Goaltender's Penalties: A goaltender shall not be sent to the penalty box for an infraction, but instead the minor penalty shall be served by another member of his team, who was on the ice when the infraction was committed. (Goalies are special)
Penalty shot: No time served. Awarded for a player being fouled from behind and denied a breakaway scoring opportunity. Also called for deliberately displacing the goal post during a breakaway, or can be called when a defending player other than the goalie intentionally falls on the puck, usually around the defensive net area.
Coincidental minor: and/or major penalties result when players of two opposing teams are simultaneously assessed penalties of equal duration. In this case, the players may be substituted for, but all penalized players must serve their full time in the penalty box and wait for a stoppage of play to come out of the box. Generally, the timekeeper will not post these penalties on the scoreboard and the players will be required to stay in the box for the amount of time assessed and until "the next whistle".
Misconduct Penalty: Any player, other than the goaltender, shall be ruled off the ice for a period of ten minutes. A substitute player is permitted to immediately replace a player serving a misconduct penalty. A player whose misconduct penalty has expired shall remain in the penalty box until the next stoppage of play. These penalties are often called in tandem with a minor penalty and you may hear it referred to as a "Two and ten". What this means is that the player has committed a foul such as Checking from Behind and his/her team must play shorthanded for 2 minutes but the offending player must then also stay off the ice for an additional 10 minutes. Generally, a team will put two players in the penalty box with one coming out after two minutes.
Match Penalty: A match penalty involves the suspension of a player for the balance of the game and the offender shall be ordered to the dressing room immediately. A substitute player is permitted to replace the penalized player after five minutes of playing time has elapsed.
Game Misconduct: A penalty that involves the suspension of a player for the balance of the game. A substitute is immediately permitted to take his place on the ice.
Boarding: Checking (shoving) an opponent so that he is thrown violently against the boards.
Official Signal: Pounding the closed fist of the non-whistle hand into the open palm of the other hand.
Charging: Taking more than three skating strides prior to checking an opponent.

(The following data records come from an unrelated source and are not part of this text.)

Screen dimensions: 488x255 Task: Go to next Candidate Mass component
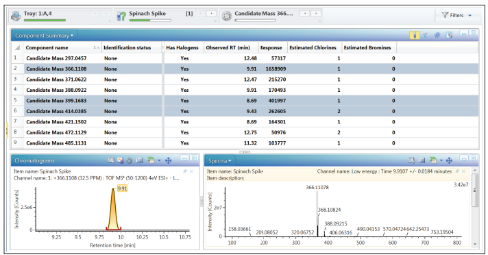click(x=316, y=14)
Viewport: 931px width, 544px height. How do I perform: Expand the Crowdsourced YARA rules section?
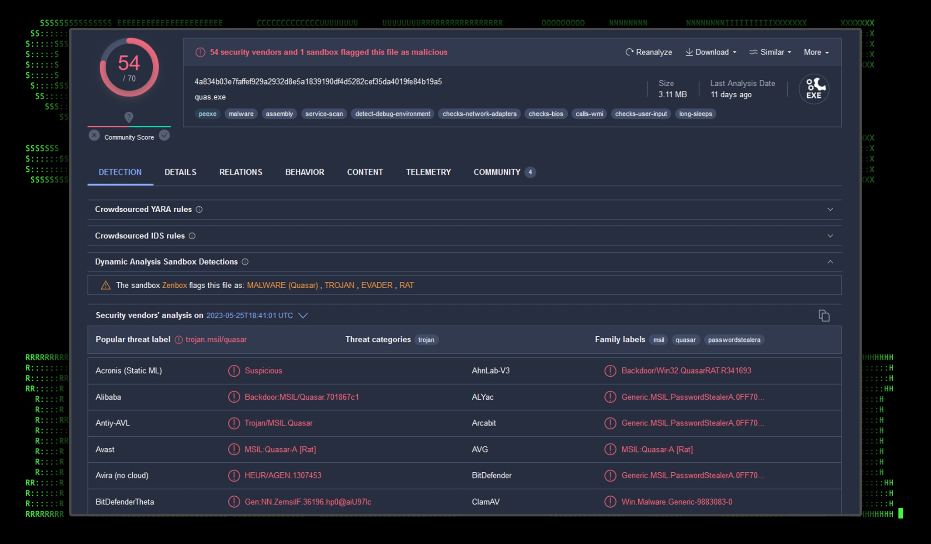[x=830, y=210]
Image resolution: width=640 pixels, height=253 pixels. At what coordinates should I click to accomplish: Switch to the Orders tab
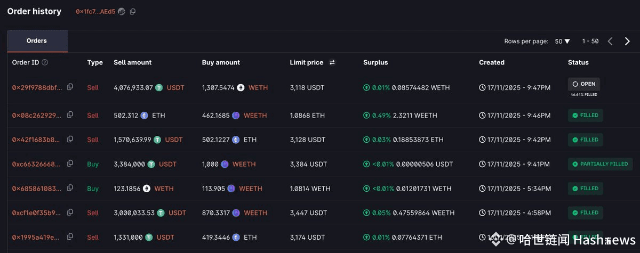point(37,41)
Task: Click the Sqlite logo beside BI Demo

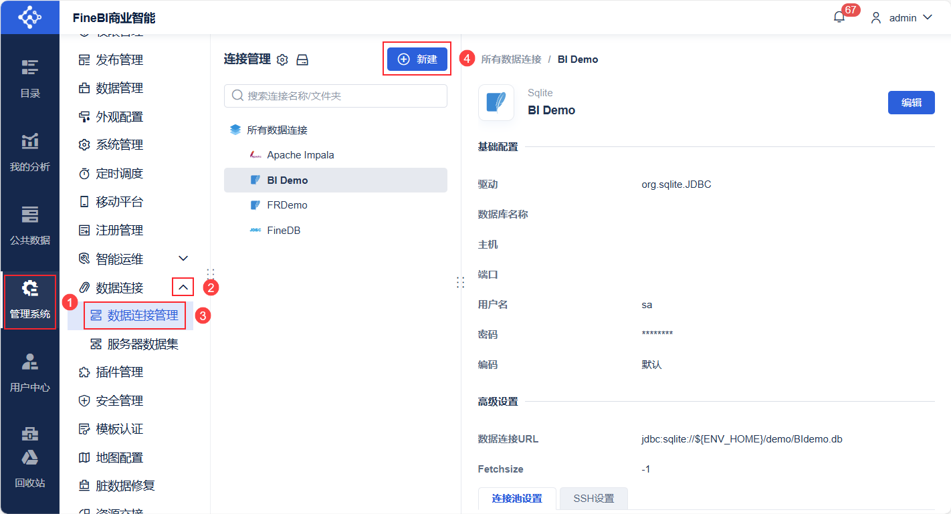Action: 496,102
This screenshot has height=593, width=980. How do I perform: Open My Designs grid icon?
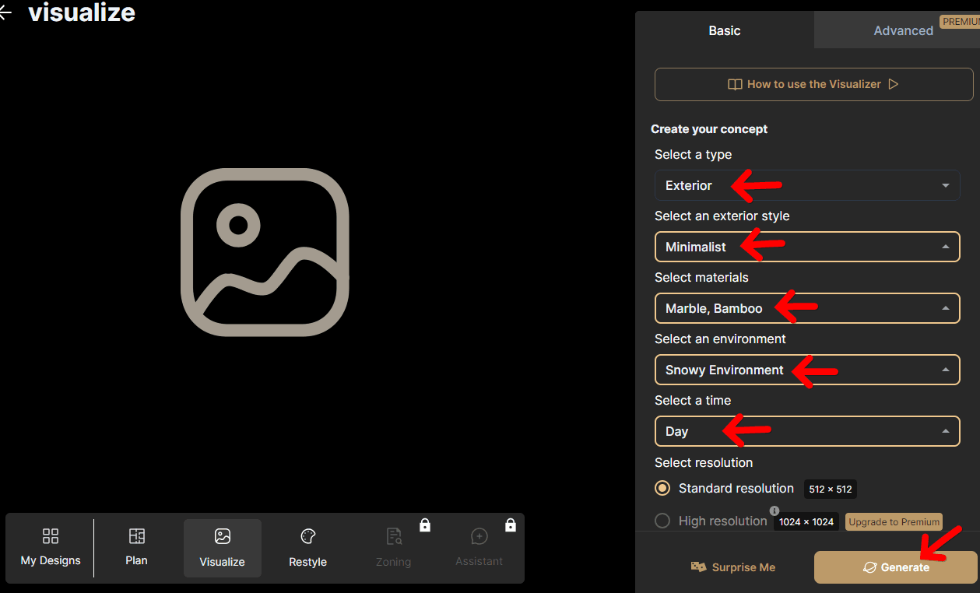pos(51,536)
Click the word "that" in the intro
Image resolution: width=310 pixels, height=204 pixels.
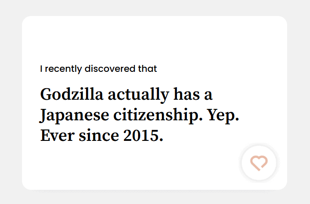pos(147,69)
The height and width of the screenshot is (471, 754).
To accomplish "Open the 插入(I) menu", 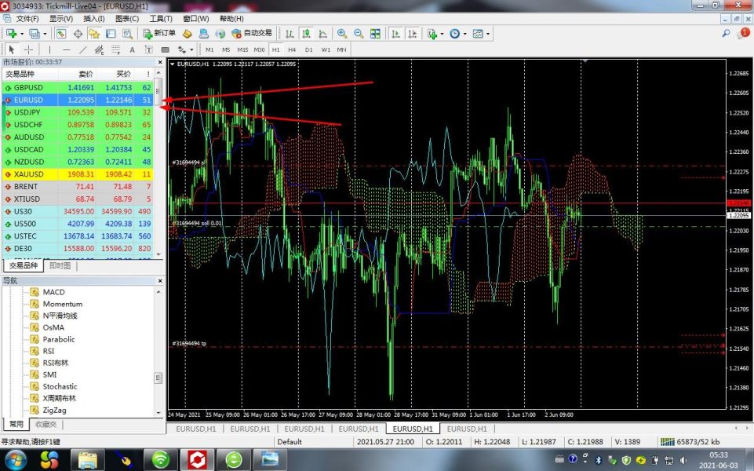I will (93, 18).
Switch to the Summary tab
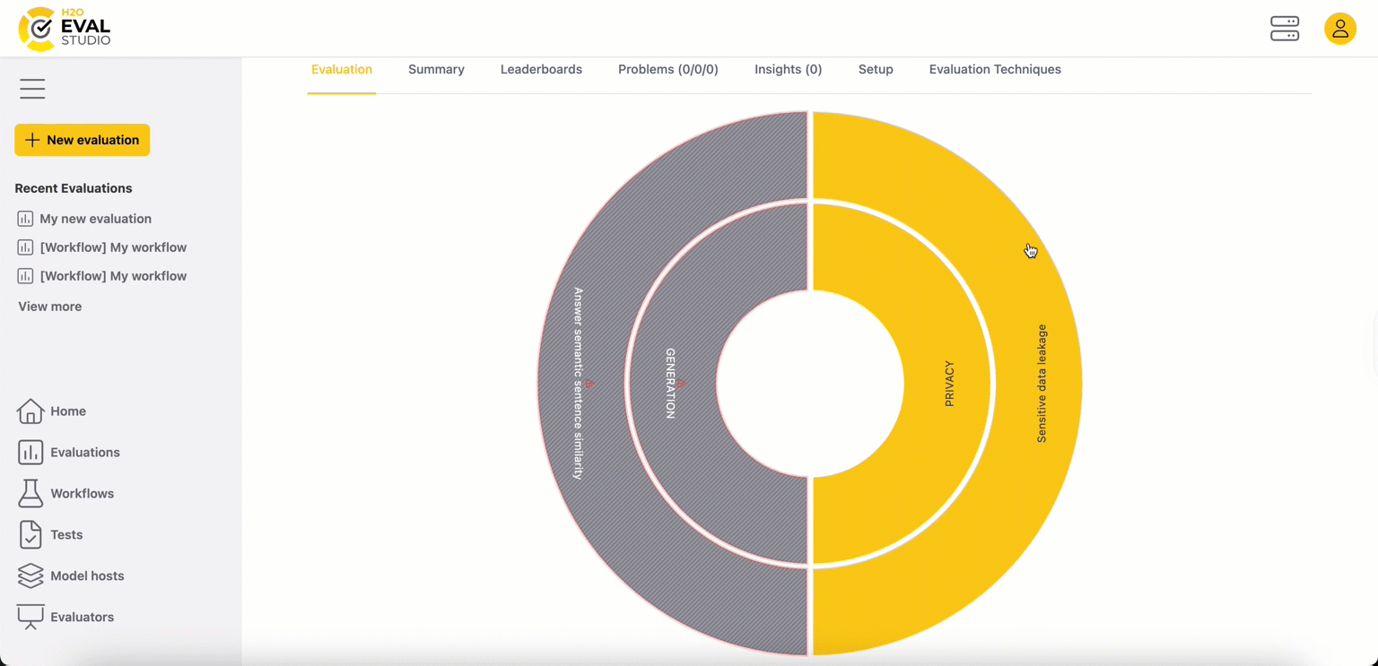1378x666 pixels. point(436,70)
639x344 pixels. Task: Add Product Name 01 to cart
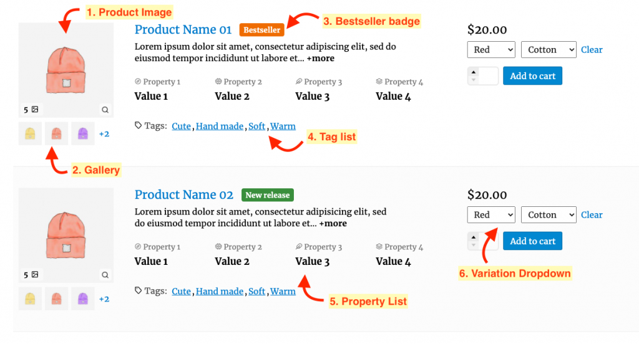[533, 76]
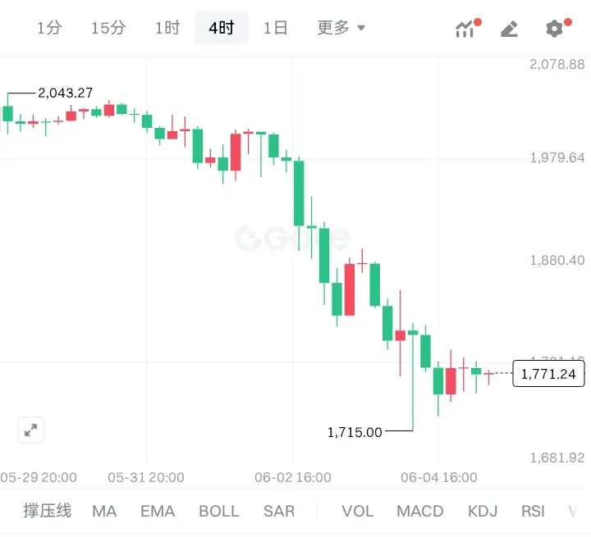The width and height of the screenshot is (591, 537).
Task: Open the chart indicators icon
Action: (467, 28)
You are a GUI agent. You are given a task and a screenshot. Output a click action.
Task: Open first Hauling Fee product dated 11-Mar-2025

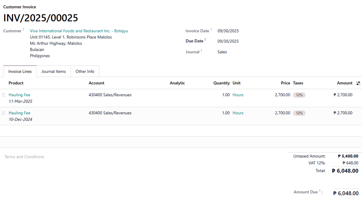tap(19, 95)
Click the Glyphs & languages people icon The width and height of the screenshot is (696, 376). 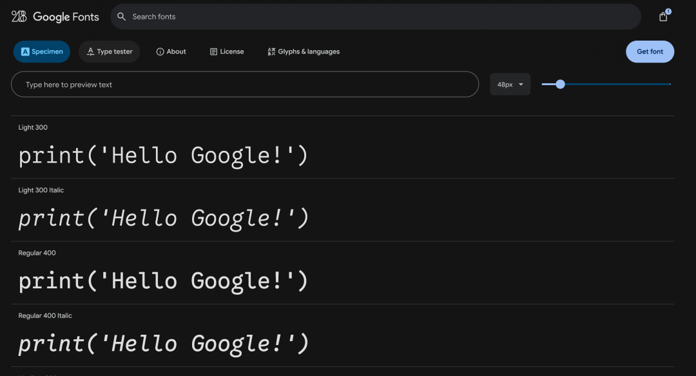coord(271,52)
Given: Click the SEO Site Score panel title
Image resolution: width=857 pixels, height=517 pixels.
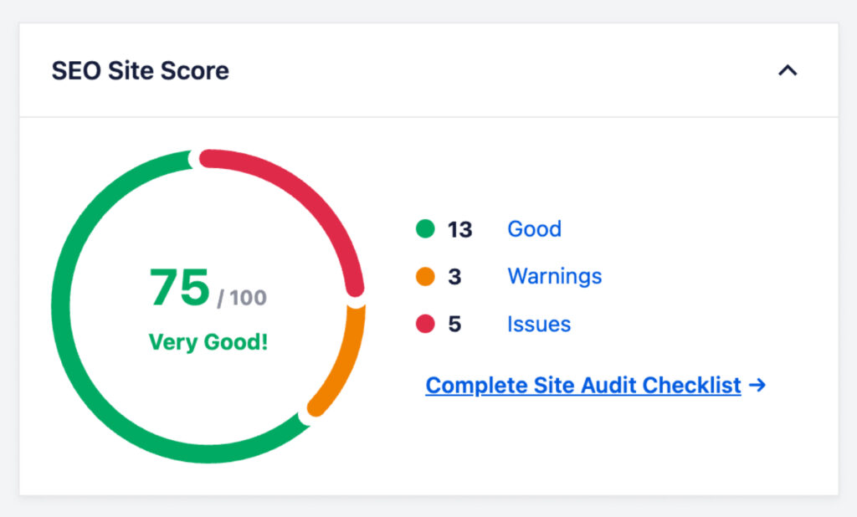Looking at the screenshot, I should (140, 70).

Official Signal: Rotating clenched fists around one another in front of chest.
Checking from behind: Checking or hitting an opponent whose back is facing you, often into the boards.
Official Signal: Non-whistle arm placed behind the back, elbow bent, forearm parallel to the ice surface.
Cross-Checking: Hitting an opponent with both hands on the stick and no part of the stick on the ice.
Official Signal: A forward motion with both fists clenched extending from the chest.
Delayed-Penalty: When a referee signals that he is about to penalize a player, but will not stop play until the team to be penalized touches the puck.
Official Signal: The non-whistle hand is extended straight above the head.
Elbowing: Using an elbow in any way to foul an opponent.
Official Signal: Tapping the elbow of the whistle hand with the opposite hand.
Hand-Pass: Called when a player uses his hand to direct the puck to another player from the same team in the offensive or neutral zone. Hand passes are allowed in the defensive zone.
Official Signal: The non-whistle hand (open hand) and arm are placed straight down alongside the body and swung forward and up once in an underhand motion.
High Sticking: Striking your opponent while carrying the stick above shoulder level.
Official Signal: Holding both fists, clenched, one immediately above the other, at the side of the head.
Holding: Holding an opponent from moving with hands or stick or any other way.
Official Signal: Clasping the wrist of the whistle hand well in front of the chest.